▶ **SHORT EXERCISE 1**
In the forum thread, how much did riderdan pay for the Raspberry Pi computer and USB WiFi dongle?

The Smartphone will be linked to the Lead Locomotive. Smarthone directs the Lead Locomotive. The Helpers will get the momentary speed directve from the Lead Locomotive (in inches by second to move forward). 
Their programming will calculate monentary motor turns ... and wheel turns to be adopted to the speed directive of the Lead.

As a result all Locos will move synchronously with the same speed in the composition - derailments in coupled compositions will become experience of the past! 

To be continued (I have to catch my flight - second call)

Regards

Karl


----------



## CliffyJ (Apr 29, 2009)

Speaking of cheap Wifi receiver products that are becoming available, 

http://www.hobbyking.com/hobbyking/store/__21430__hobbyking_ios_android_4ch_wifi_receiver.html

Here's some video-enabled products...




http://www.carson-modelsport.com/en.../receiver/produktdetails.htm?sArtNr=500501010

Karl, will your system tie into such products? Or at least eventually?


----------



## IPTRAIN (Jun 1, 2012)

CliffyJ said:


> Speaking of cheap Wifi receiver products that are becoming available,
> 
> http://www.hobbyking.com/hobbyking/store/__21430__hobbyking_ios_android_4ch_wifi_receiver.html
> 
> ...


Hi Cliffy,

Sorry to say, No. As I am using a Linux PC which is already WiFi enabled, this board is not needed, superfluous. Even more the Linux PC approach offers much more [infinite] functions, wheras such a WiFi Board has no [or only limited] programming support.

Cheap money at the beginning very often ends up with the most expensive and inflexible solution.

Regards,

Karl


----------



## riderdan (Jan 2, 2014)

*Prices are a lot lower than you might think...*



Chris Scott said:


> WiFi for toy trains? What will they think of next?
> 
> Don't forget to take your Wireless Access Point and a power source with you.
> 
> ...


I'm planning on having WiThrottle control of my trains for visitors. I have a Raspberry Pi computer and USB WiFi dongle that I bought for $45. That's $45 for a fully-functional PC setup that can act as its own WiFi router. That WiFi network using the USB dongle is just for running trains--it's unsecured since it only gets power when I have the trains powered and its not connected to my home network nor the Internet. Another $10 for the USB to serial cable to connect to my DCC setup. Putting it all together was very straightforward--took less than 20 minutes and most of that was downloading JMRI  Since the RPi is Linux, I expect administration to be very minimal if not nonexistent.

In fact, I've considered packaging this up (Raspberry Pi, WiFi dongle, pre-installed JMRI) and selling it at cost to folks who are interested in getting their feet wet. I think a complete set (w/power supply) would be around $60.


----------



## TOM_1/20.3 (Mar 28, 2013)

*TouchCab*

Hello everyone,

I'm using the TouchCab app on my iPhone to control my ECoS Command unit. It works great. Supposedly up to 8 iPhones can be used.

▶ **SHORT EXERCISE 2**
Lay out the lines of the stored entries below as a JSON list of strings, one string per line, skipping blank lines and leaving out the pictures.

Stored items:
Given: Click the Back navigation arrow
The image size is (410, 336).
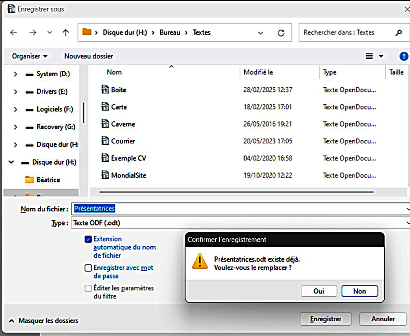Looking at the screenshot, I should coord(13,33).
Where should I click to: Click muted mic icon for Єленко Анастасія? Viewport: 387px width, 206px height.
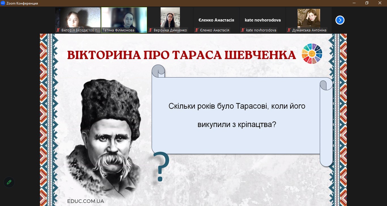[197, 30]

▶ **CORRECT RESULT 1**
$45

▶ **CORRECT RESULT 2**
[
  "Given: Click the Back navigation arrow",
  "The image size is (410, 336).",
  "Looking at the screenshot, I should coord(13,33).",
  "Where should I click to: Click muted mic icon for Єленко Анастасія? Viewport: 387px width, 206px height.",
  "[197, 30]"
]